With ten days left for the parliamentary elections in Kuwait, women are fiercely clinging to the thin hope that women candidates will overcome social challenges and win seats.
“I predict that up to three women will be elected on November 26,” Iqbal Al Ahmad, the former editor-in-chief of Kuwait News Agency (Kuna), said. “Some of the candidates are really outstanding and have high levels of education, culture and sense of criticism. They have interesting visions. I just hope that women are not criticised simply because they are women and I look forward to women being treated as candidates or members of parliament, not as women,” she said, quoted by Kuwaiti daily Al Qabas on Tuesday.
Layla Thenayyan Al Ganem, an activist, said that she was looking to positive results. “There is no difference between men and women. Women are well capable of holding their grounds and presenting strong arguments and clear visions that are of great benefit to the nation. We know most of the women who will be running, and so we have good idea of their capabilities,” she said.
Awatef Al Eisa, an activist, said that she was optimistic women will win seats in the elections. “I expect women will win two or three seats, while my wishes are to see women take five or six seats at least,” she said. We have in Kuwait some of the most competent women.”

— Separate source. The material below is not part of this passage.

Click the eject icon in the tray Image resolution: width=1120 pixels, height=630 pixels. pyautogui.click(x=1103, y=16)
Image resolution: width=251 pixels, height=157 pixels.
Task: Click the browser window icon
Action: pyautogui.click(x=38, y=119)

Huda Al Mutairi, another activist, said that she fully supported women running in elections. “We wish them the best of luck so that they are elected and subsequently have an effective role in the next parliament,” she said. Women have taken part in six parliamentary elections since 2006, fielding 117 candidates.
In 2006, 28 women ran in the national polls, making up 11.9 percent participation rate. Those records for the number of women candidates and the participation percentage stand until today.
In 2008, there were 27 women candidates (9.9 percent of the total number of candidates), and in 2009, there were 16 (7.6 percent). In February 2012, there were 23 women (8 percent), but the figure dropped to 15 (3.8 percent) in December when the elections were ordered in the same year. In the last elections in July 2013, only eight women (2.5 percent) presented their candidacies.
No women won in 2006, 2008, and February 2012, while history was made in 2009 when four women were elected for the first time in the country’s history. In December 2012, three women won seats.
The dismal performance by women over the last ten years is often attributed to the formidable challenges they face in elections often dominated by powerful tribal and religious affiliations.